Seit über zehn Jahren berechnen wir für das Bundesministerium für Wirtschaft und Klimaschutz die sogenannte Gesundheitswirtschaftliche Gesamtrechnung. Das Ergebnis ist bemerkenswert: 12,1 Prozent der deutschen Wirtschaftsleistung entsteht durch die Gesundheitsbranche – das sind 365 Milliarden Euro Bruttowertschöpfung im Jahr 2020. Die Automobilindustrie, die in der breiten Öffentlichkeit immer eine besonders große Rolle spielt, leistet mit 4,4 Prozent einen deutlich kleineren Beitrag zur Wertschöpfung.

Wie wirkt sich das auf den Arbeitsmarkt aus?

Die Bedeutung der Gesundheitswirtschaft für die Beschäftigung hierzulande ist immens: Jeder sechste Arbeitsplatz gehört zur Gesundheitswirtschaft. Das sind mehr als 7 Millionen Menschen. Die Gesundheitsausgaben tragen enorm zu unserem Wohlstand bei. Investitionen in die Gesundheit fördern Wachstum und sichern Beschäftigung.

Können Sie auch beziffern, welchen Beitrag die PKV-Unternehmen für den Wirtschaftsstandort leisten?

Ja, wir haben analog zur Gesundheitswirtschaftlichen Gesamtrechnung auch den ökonomischen Fußabdruck der Privaten Krankenversicherung berechnet. Diese Analyse ist spannend, weil die PKV-Unternehmen mit ihren Beschäftigten und Dienstleistern nicht nur als Wirtschaftsakteur zur Wertschöpfung beitragen. Sondern darüber hinaus auch als Finanzier von Gesundheitsleistungen. Damit summiert sich die ökonomische Bedeutung der PKV auf eine Bruttowertschöpfung von insgesamt 41,9 Milliarden Euro. Fast 750.000 Arbeitsplätze hängen von diesen Investitionen in Deutschland ab.

Welche Auswirkungen hat die Private Krankenversicherung damit auf die Gesamtwirtschaft?

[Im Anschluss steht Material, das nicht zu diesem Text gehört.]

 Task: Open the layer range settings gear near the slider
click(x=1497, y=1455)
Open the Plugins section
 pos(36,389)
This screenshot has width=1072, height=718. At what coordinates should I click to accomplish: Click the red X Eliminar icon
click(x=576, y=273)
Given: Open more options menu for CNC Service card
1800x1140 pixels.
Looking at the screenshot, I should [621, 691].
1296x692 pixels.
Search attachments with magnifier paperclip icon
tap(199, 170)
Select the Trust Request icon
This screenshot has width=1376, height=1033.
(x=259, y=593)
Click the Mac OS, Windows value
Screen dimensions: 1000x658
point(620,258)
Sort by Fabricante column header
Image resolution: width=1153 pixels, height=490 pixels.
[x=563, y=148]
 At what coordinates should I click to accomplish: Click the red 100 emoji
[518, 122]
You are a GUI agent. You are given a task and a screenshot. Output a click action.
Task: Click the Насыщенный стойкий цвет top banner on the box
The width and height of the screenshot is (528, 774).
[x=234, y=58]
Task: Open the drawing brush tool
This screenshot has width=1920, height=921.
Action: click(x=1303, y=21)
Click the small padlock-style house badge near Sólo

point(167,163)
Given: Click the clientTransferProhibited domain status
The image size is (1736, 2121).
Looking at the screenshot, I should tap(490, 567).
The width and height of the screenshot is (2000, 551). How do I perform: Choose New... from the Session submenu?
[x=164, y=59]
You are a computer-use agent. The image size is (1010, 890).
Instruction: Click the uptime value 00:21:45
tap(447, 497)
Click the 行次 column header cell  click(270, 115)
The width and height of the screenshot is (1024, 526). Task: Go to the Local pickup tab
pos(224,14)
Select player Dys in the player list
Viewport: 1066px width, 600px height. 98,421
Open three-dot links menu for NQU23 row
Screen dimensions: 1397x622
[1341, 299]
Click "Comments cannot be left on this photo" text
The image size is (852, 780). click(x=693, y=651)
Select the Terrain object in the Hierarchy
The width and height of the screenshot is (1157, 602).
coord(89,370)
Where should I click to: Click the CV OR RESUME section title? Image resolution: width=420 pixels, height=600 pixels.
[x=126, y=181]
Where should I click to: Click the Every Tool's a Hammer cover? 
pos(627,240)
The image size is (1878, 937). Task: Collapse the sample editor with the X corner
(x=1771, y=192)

Die Arbeitsproduktivität der Beschäftigten in den PKV-Unternehmen ist sehr hoch. Mit 182.300 Euro pro Person lag die Wertschöpfung 2019 deutlich über anderen hochinnovativen Branchen wie der Kommunikationsbranche. Insgesamt erzielen die PKV-Beschäftigten 2,7 Milliarden Euro an direkter Wertschöpfung. Unsere Studie zeigt zudem, dass die Private Krankenversicherung besonders stark auf die ganze Wirtschaft abstrahlt. Zusammen mit den indirekten und induzierten Effekten, zum Beispiel durch den Einkauf von Dienstleistungen oder den Privatkonsum aus den Gehältern der Mitarbeiter, summiert sich die Wertschöpfung auf 7,7 Milliarden Euro. Jeder Euro Wertschöpfung in der PKV bringt zusätzliche 1,90 Euro in der Gesamtwirtschaft. Das übertrifft zum Beispiel die Branche der Medizintechnik, die 1,10 Euro erreicht.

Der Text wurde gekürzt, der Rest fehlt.